I got up at 5AM and left the house around 6:30 to ride to my first race. It was a crit – which just means it was a course that goes around and around. Fifteen laps to be exact, each lap just under a mile. I went to my parent’s house which is about five minutes from the course to use the facilities (there are none at the race site) and to shed some of the warmer clothing I had needed so early in the morning.
As I entered the race course, I looked over to the woods and out came a coyote. He looked me straight in the eye and I passed him on my bicycle and he went along his way. Coyote is one of my animal totems and I felt like he was saying, “Don’t take the race or yourself too seriously, girl! See the humor and have some fun.”
I was one of the first people to show and rode around the course a couple of times. A few other women riders who I knew arrived and we rode the course together. This actually was a mistake for me. I had already warmed up by riding to the race and I just tired myself out a bit by doing more laps. Oh well, live and learn.

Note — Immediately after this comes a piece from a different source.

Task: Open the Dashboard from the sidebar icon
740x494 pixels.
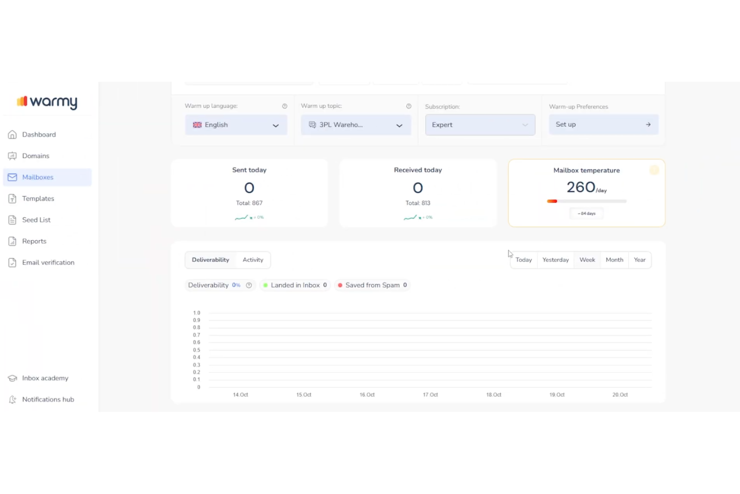Action: pos(12,134)
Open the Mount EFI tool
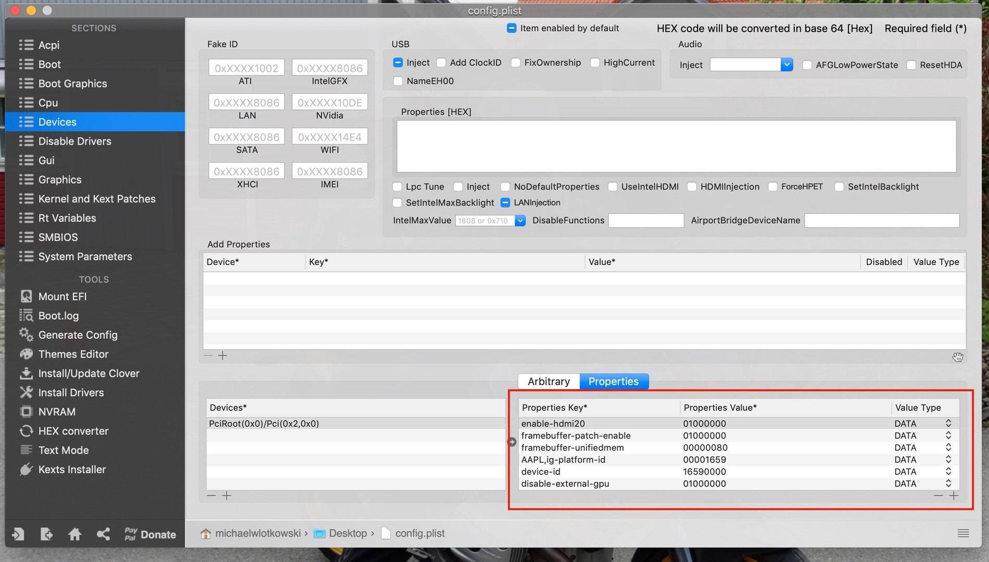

The race started a bit past 8:30 and we were off. I was with the pack but toward the back, which isn’t a great place to be. There was one woman who was squirrelly and unfortunately I was behind her. Around the second or third lap she almost crashed into another rider and to avoid getting involved in a crash, I had to go around them. As luck would have it, neither of them went down. But I was separated from the pack and never got back on. So, I rode most of the race time trial style, by myself.
At one point, I passed a fellow team mate who was struggling. I told her to get on my wheel and tried to pull her so she could rest. She couldn’t stay on and eventually abandoned the race.
At the very end, one of the team coaches came up and gave me a lead out to the sprint. I, being quite befuddled, wasn’t sure on which side to sprint past her and end up sort of muddled it up. (Turns out the side didn’t matter.) But I sprinted to the finish in the end.
I was determined to finish the race even if it meant I was going 5 mph (which I didn’t). I did finish and not everyone did. I was the last rider who finished. And lo and behold I got a prize. They call the last rider the lantern rider. That would be me.
I learned a lot in this race. I went into it knowing that this kind of race wouldn’t be my strength. I do better when there is terrain and some hills. But I learned that riding too much before the race isn’t a good idea; that starting as close to the front as you can IS a good idea; that you have to watch out for the squirrelly rider and stay way; and that I am a team player. In the end, it was a nice Mother’s Day gift to myself.